What is being asked
The reply should contain all of the data below, word for word.

[Stored items]
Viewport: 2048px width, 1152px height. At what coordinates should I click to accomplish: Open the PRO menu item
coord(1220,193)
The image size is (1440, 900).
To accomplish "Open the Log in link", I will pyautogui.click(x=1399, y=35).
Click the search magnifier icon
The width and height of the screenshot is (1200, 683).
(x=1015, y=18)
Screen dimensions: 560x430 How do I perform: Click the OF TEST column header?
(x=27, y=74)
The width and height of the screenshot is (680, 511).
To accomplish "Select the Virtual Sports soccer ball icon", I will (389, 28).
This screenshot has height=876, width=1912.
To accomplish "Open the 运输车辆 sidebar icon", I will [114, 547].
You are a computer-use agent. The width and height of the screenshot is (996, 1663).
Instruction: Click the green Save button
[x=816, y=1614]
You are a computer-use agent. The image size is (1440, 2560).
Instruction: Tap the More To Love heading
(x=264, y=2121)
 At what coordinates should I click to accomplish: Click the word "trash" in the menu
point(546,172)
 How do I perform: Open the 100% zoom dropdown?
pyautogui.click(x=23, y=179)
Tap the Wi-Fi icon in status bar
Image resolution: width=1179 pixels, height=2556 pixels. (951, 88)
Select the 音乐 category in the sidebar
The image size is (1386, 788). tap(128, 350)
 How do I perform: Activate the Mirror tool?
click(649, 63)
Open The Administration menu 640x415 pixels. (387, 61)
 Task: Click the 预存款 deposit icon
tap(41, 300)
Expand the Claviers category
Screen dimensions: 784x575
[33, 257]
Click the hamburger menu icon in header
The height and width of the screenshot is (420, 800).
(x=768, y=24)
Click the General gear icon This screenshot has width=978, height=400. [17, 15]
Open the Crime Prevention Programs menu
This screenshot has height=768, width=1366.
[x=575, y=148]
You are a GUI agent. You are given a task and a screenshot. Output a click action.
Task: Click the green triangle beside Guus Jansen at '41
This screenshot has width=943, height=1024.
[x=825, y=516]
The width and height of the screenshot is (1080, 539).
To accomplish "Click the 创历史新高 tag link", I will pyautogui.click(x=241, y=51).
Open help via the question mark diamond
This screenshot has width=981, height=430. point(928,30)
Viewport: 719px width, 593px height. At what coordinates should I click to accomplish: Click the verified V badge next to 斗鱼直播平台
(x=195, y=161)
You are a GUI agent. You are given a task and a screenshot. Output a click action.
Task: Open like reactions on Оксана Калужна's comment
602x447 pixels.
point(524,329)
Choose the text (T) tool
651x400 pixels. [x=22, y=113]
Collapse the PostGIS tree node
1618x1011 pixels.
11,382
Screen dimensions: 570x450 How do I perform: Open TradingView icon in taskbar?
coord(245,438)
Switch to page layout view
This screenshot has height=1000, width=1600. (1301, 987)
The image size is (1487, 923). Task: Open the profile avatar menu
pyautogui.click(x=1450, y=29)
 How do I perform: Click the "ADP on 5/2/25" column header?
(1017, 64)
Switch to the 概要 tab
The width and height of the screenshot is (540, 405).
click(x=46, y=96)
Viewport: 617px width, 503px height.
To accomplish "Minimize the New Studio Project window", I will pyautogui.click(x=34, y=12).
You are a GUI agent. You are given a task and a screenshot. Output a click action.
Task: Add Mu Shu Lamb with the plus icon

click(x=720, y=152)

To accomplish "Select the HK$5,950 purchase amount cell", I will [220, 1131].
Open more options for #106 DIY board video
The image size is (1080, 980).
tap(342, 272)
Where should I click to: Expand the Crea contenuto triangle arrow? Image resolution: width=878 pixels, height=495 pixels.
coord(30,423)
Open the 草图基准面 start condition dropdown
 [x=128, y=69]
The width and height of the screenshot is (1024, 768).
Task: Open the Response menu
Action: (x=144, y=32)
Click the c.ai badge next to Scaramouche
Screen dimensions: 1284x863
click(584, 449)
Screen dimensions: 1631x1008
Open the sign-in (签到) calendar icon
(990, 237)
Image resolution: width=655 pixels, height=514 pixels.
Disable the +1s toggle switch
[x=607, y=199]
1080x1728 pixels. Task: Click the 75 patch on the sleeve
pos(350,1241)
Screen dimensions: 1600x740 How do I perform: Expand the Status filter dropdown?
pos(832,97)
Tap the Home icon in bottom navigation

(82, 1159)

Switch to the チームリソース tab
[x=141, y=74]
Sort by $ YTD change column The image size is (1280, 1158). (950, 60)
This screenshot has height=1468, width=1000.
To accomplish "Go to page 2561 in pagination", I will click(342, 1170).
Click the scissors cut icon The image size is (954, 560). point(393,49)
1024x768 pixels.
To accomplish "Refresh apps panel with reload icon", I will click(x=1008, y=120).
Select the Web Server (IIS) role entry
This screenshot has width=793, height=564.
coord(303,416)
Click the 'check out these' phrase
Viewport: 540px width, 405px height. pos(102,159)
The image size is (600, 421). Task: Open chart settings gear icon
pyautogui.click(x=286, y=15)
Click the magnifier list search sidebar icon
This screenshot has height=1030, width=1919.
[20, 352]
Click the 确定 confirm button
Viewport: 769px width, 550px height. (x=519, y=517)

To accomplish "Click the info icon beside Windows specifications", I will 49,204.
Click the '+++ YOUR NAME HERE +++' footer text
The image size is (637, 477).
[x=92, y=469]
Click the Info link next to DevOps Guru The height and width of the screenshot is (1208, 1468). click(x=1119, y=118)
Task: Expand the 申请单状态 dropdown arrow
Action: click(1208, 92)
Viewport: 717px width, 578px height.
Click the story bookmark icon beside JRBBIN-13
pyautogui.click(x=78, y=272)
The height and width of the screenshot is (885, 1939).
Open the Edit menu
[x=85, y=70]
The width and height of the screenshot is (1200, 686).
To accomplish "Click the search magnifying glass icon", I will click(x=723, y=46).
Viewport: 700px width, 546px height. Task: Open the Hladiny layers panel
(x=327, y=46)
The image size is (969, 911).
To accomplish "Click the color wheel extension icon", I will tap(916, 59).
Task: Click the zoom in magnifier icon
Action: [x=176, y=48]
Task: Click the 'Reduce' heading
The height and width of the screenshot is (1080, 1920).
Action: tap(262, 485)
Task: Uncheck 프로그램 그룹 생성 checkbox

Solution to the exercise
Viewport: 2048px width, 1152px height. At what coordinates should I click to accomplish: Open the PRO menu item
coord(1220,193)
The image size is (1440, 900).
To accomplish "Open the Log in link", I will pyautogui.click(x=1399, y=35).
Click the search magnifier icon
The width and height of the screenshot is (1200, 683).
(x=1015, y=18)
Screen dimensions: 560x430 How do I perform: Click the OF TEST column header?
(x=27, y=74)
The width and height of the screenshot is (680, 511).
To accomplish "Select the Virtual Sports soccer ball icon", I will (389, 28).
This screenshot has height=876, width=1912.
To accomplish "Open the 运输车辆 sidebar icon", I will [114, 547].
You are a computer-use agent. The width and height of the screenshot is (996, 1663).
Instruction: Click the green Save button
[x=816, y=1614]
You are a computer-use agent. The image size is (1440, 2560).
Instruction: Tap the More To Love heading
(x=264, y=2121)
 At what coordinates should I click to accomplish: Click the word "trash" in the menu
point(546,172)
 How do I perform: Open the 100% zoom dropdown?
pyautogui.click(x=23, y=179)
Tap the Wi-Fi icon in status bar
Image resolution: width=1179 pixels, height=2556 pixels. (951, 88)
Select the 音乐 category in the sidebar
The image size is (1386, 788). tap(128, 350)
 How do I perform: Activate the Mirror tool?
click(649, 63)
Open The Administration menu 640x415 pixels. (387, 61)
 Task: Click the 预存款 deposit icon
tap(41, 300)
Expand the Claviers category
Screen dimensions: 784x575
[33, 257]
Click the hamburger menu icon in header
The height and width of the screenshot is (420, 800).
(x=768, y=24)
Click the General gear icon This screenshot has width=978, height=400. [17, 15]
Open the Crime Prevention Programs menu
This screenshot has height=768, width=1366.
[x=575, y=148]
You are a GUI agent. You are given a task and a screenshot. Output a click action.
Task: Click the green triangle beside Guus Jansen at '41
This screenshot has width=943, height=1024.
[x=825, y=516]
The width and height of the screenshot is (1080, 539).
To accomplish "Click the 创历史新高 tag link", I will pyautogui.click(x=241, y=51).
Open help via the question mark diamond
This screenshot has width=981, height=430. point(928,30)
Viewport: 719px width, 593px height. At what coordinates should I click to accomplish: Click the verified V badge next to 斗鱼直播平台
(x=195, y=161)
You are a GUI agent. You are given a task and a screenshot. Output a click action.
Task: Open like reactions on Оксана Калужна's comment
602x447 pixels.
point(524,329)
Choose the text (T) tool
651x400 pixels. [x=22, y=113]
Collapse the PostGIS tree node
1618x1011 pixels.
11,382
Screen dimensions: 570x450 How do I perform: Open TradingView icon in taskbar?
coord(245,438)
Switch to page layout view
This screenshot has height=1000, width=1600. (1301, 987)
The image size is (1487, 923). Task: Open the profile avatar menu
pyautogui.click(x=1450, y=29)
 How do I perform: Click the "ADP on 5/2/25" column header?
(1017, 64)
Switch to the 概要 tab
The width and height of the screenshot is (540, 405).
click(x=46, y=96)
Viewport: 617px width, 503px height.
To accomplish "Minimize the New Studio Project window", I will pyautogui.click(x=34, y=12).
You are a GUI agent. You are given a task and a screenshot. Output a click action.
Task: Add Mu Shu Lamb with the plus icon

click(x=720, y=152)

To accomplish "Select the HK$5,950 purchase amount cell", I will [220, 1131].
Open more options for #106 DIY board video
The image size is (1080, 980).
tap(342, 272)
Where should I click to: Expand the Crea contenuto triangle arrow? Image resolution: width=878 pixels, height=495 pixels.
coord(30,423)
Open the 草图基准面 start condition dropdown
 [x=128, y=69]
The width and height of the screenshot is (1024, 768).
Task: Open the Response menu
Action: (x=144, y=32)
Click the c.ai badge next to Scaramouche
Screen dimensions: 1284x863
click(584, 449)
Screen dimensions: 1631x1008
Open the sign-in (签到) calendar icon
(990, 237)
Image resolution: width=655 pixels, height=514 pixels.
Disable the +1s toggle switch
[x=607, y=199]
1080x1728 pixels. Task: Click the 75 patch on the sleeve
pos(350,1241)
Screen dimensions: 1600x740 How do I perform: Expand the Status filter dropdown?
pos(832,97)
Tap the Home icon in bottom navigation

(82, 1159)

Switch to the チームリソース tab
[x=141, y=74]
Sort by $ YTD change column The image size is (1280, 1158). (950, 60)
This screenshot has height=1468, width=1000.
To accomplish "Go to page 2561 in pagination", I will click(342, 1170).
Click the scissors cut icon The image size is (954, 560). point(393,49)
1024x768 pixels.
To accomplish "Refresh apps panel with reload icon", I will click(x=1008, y=120).
Select the Web Server (IIS) role entry
This screenshot has width=793, height=564.
coord(303,416)
Click the 'check out these' phrase
Viewport: 540px width, 405px height. pos(102,159)
The image size is (600, 421). Task: Open chart settings gear icon
pyautogui.click(x=286, y=15)
Click the magnifier list search sidebar icon
This screenshot has height=1030, width=1919.
[20, 352]
Click the 确定 confirm button
Viewport: 769px width, 550px height. (x=519, y=517)

To accomplish "Click the info icon beside Windows specifications", I will 49,204.
Click the '+++ YOUR NAME HERE +++' footer text
The image size is (637, 477).
[x=92, y=469]
Click the Info link next to DevOps Guru The height and width of the screenshot is (1208, 1468). click(x=1119, y=118)
Task: Expand the 申请单状态 dropdown arrow
Action: click(1208, 92)
Viewport: 717px width, 578px height.
Click the story bookmark icon beside JRBBIN-13
pyautogui.click(x=78, y=272)
The height and width of the screenshot is (885, 1939).
Open the Edit menu
[x=85, y=70]
The width and height of the screenshot is (1200, 686).
To accomplish "Click the search magnifying glass icon", I will click(x=723, y=46).
Viewport: 700px width, 546px height. Task: Open the Hladiny layers panel
(x=327, y=46)
The image size is (969, 911).
To accomplish "Click the color wheel extension icon", I will tap(916, 59).
Task: Click the zoom in magnifier icon
Action: [x=176, y=48]
Task: Click the 'Reduce' heading
The height and width of the screenshot is (1080, 1920).
Action: tap(262, 485)
Task: Uncheck 프로그램 그룹 생성 checkbox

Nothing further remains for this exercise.